Africa needs stable governments, enforceable contracts, and infrastructure. Twice on the continent Obama has hectored Africa about its postcolonial infatuation with tribalism, corruption, and patronage. He did so first in Ghana in 2009 and repeated the admonition throughout Senegal, South Africa, and here.

"It still takes way too long--too many documents, too much bureaucracy--just to start a business, to build a new facility, to start exporting," Obama said at a forum with American and African CEOs here Monday. "No one should have to pay a bribe to start a business or ship their goods. You shouldn't have to hire somebody's cousin who doesn't come to work just to get your business done. Trade will flow where rules are predictable and investment is protected."

I suppose Obama could have crafted a more Bushian economic message, but I can't quite think of how. America is no longer coming to Africa with the Peace Corps (happy 50th, by the way), shipping crates of grain, and cash aid. Obama wants to pour billions of U.S. dollars (government and private-sector) into infrastructure and use every variety of leveraged loans to create more export businesses. Part of the vision is a $16 billion U.S. venture to wire 80 percent of the continent with electricity within 15 years.

Yes, China and India and Brazil are already playing in Africa, and the U.S. is playing a bit of a Johnny-come-lately tune--at least financially. But Obama vowed that America values would win out over time.

"I want to make sure that as countries come to Africa, that it's benefiting Africans," he said Saturday in Johannesburg. "So if somebody is building a road here in Africa, make sure they're hiring some Africans. (Applause.) If there's going to be manufacturing taking place of raw materials, locate some of those plants here in Africa."

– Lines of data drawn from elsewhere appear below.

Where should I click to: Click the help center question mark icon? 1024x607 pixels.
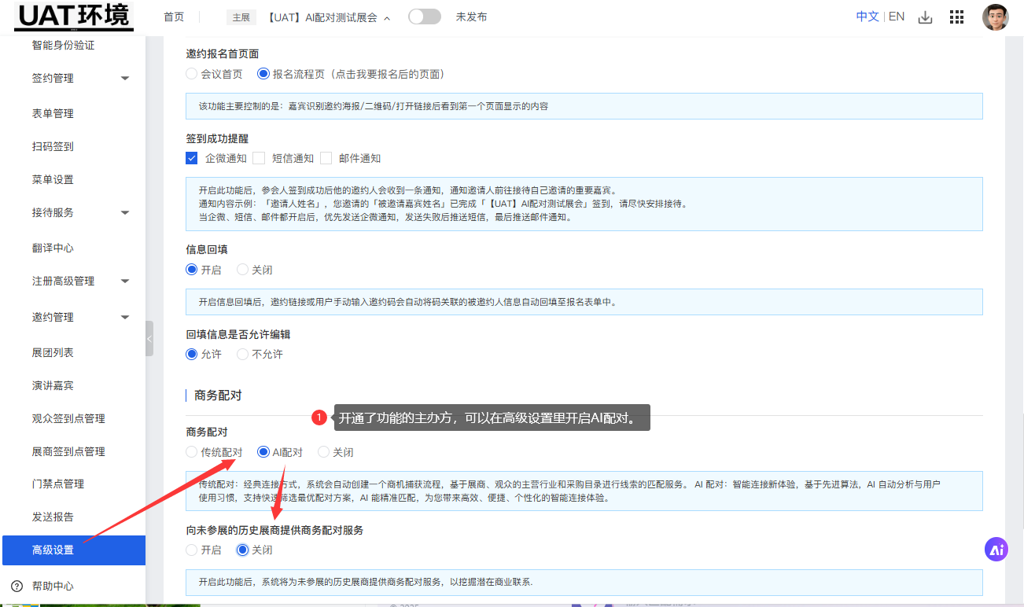[x=17, y=586]
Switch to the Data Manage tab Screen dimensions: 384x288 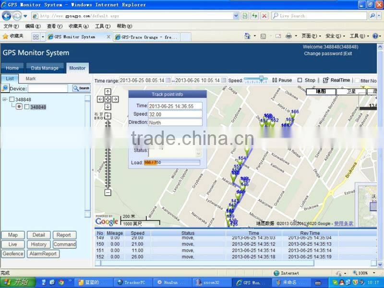pyautogui.click(x=45, y=68)

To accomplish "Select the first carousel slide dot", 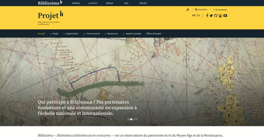I will (x=129, y=119).
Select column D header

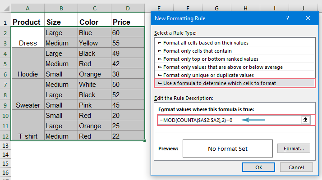click(x=128, y=8)
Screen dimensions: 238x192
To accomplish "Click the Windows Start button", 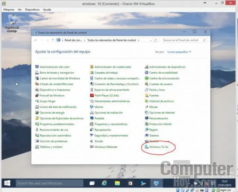I will [7, 183].
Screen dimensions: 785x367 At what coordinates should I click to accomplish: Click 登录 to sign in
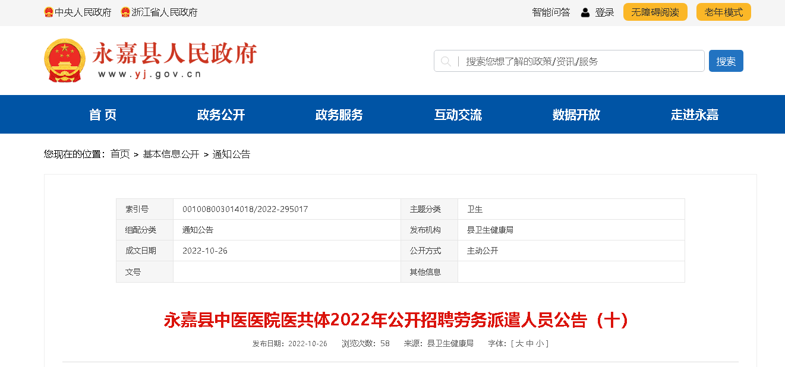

Obama repeated those sentiments over and over across Africa--a barely veiled reference to China's reputation here for extracting minerals, building plants, and creating jobs that do more to exploit than profit African workers.

The forces visited upon Africa and the world 15 years ago--explosive, murderous anti-Western terror--have intensified and in Obama's word "metastisized." They are here, and the confrontation is no less important to America's fortunes than anywhere on the planet. If America joins Africa in defeating terror malignancies, coaxes governments away from corruption, and invests wisely, it may discover a fulcrum against violence and a workforce and trading partner to rival India and China.

It seems far-fetched and impossible.

But so, too, did a global war on terror against al-Qaida the day before bin Laden struck here and Nairobi.

It also seemed that way when Bush pledged to turn back the tide of AIDs in 2003.